**Some records**
++++++
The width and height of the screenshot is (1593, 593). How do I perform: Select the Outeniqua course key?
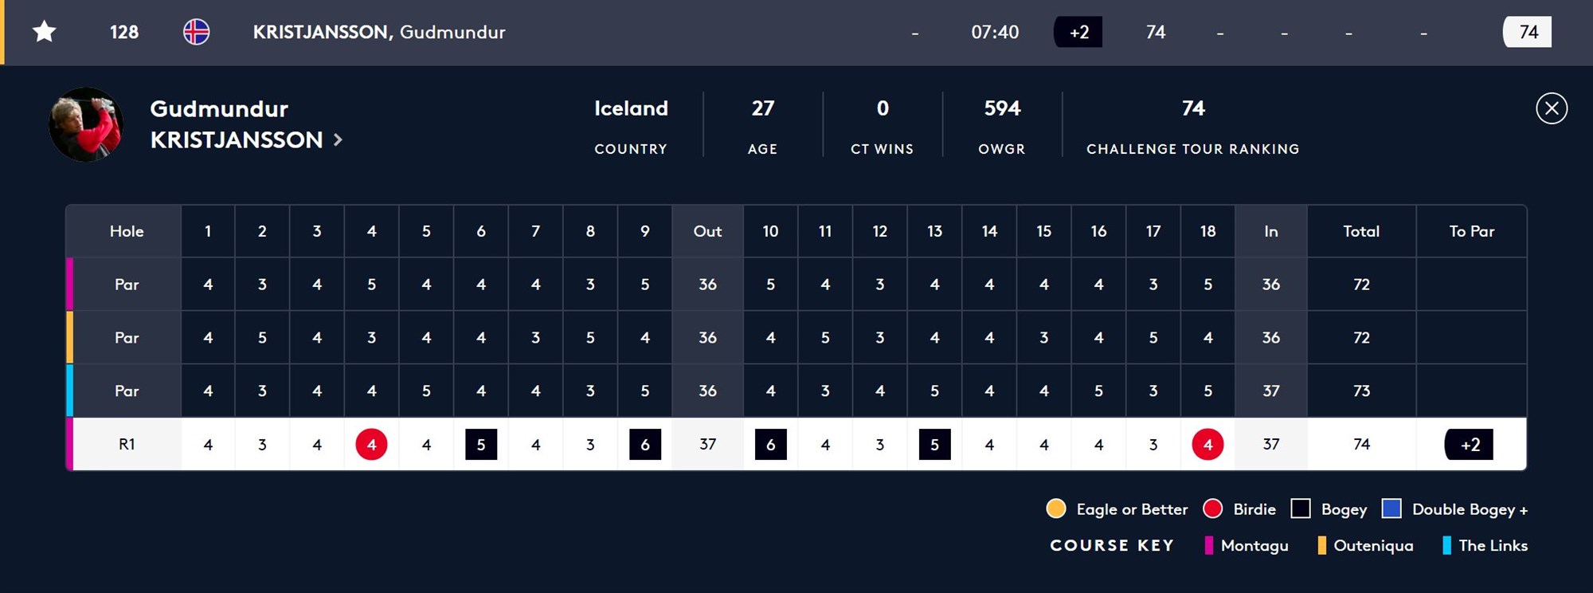pos(1365,545)
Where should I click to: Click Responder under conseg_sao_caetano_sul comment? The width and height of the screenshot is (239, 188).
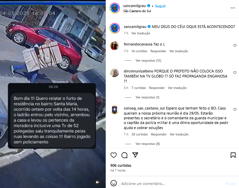click(159, 134)
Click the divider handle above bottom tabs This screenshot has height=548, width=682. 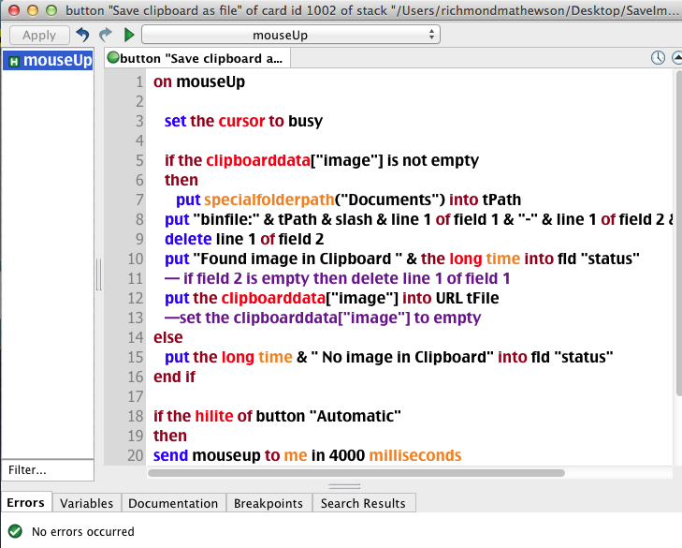click(341, 486)
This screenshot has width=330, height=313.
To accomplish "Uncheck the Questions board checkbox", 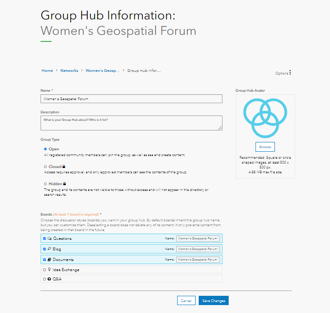I will (44, 238).
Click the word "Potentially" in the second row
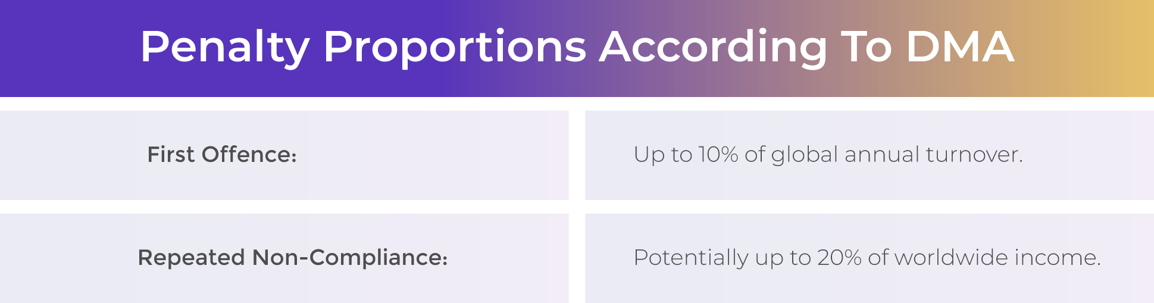The image size is (1154, 303). (691, 258)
++++++
**TO DO**
Rewrite everything from the first line down to the line containing "click(159, 134)", swapping "screenshot" for "capture" and leaving the rest untouched. Omit the pictures.

**REPLY**
The width and height of the capture is (1593, 593). How do I perform: Select the Outeniqua course key?
pos(1365,545)
Where should I click to: Click Responder under conseg_sao_caetano_sul comment? The width and height of the capture is (239, 188).
click(159, 134)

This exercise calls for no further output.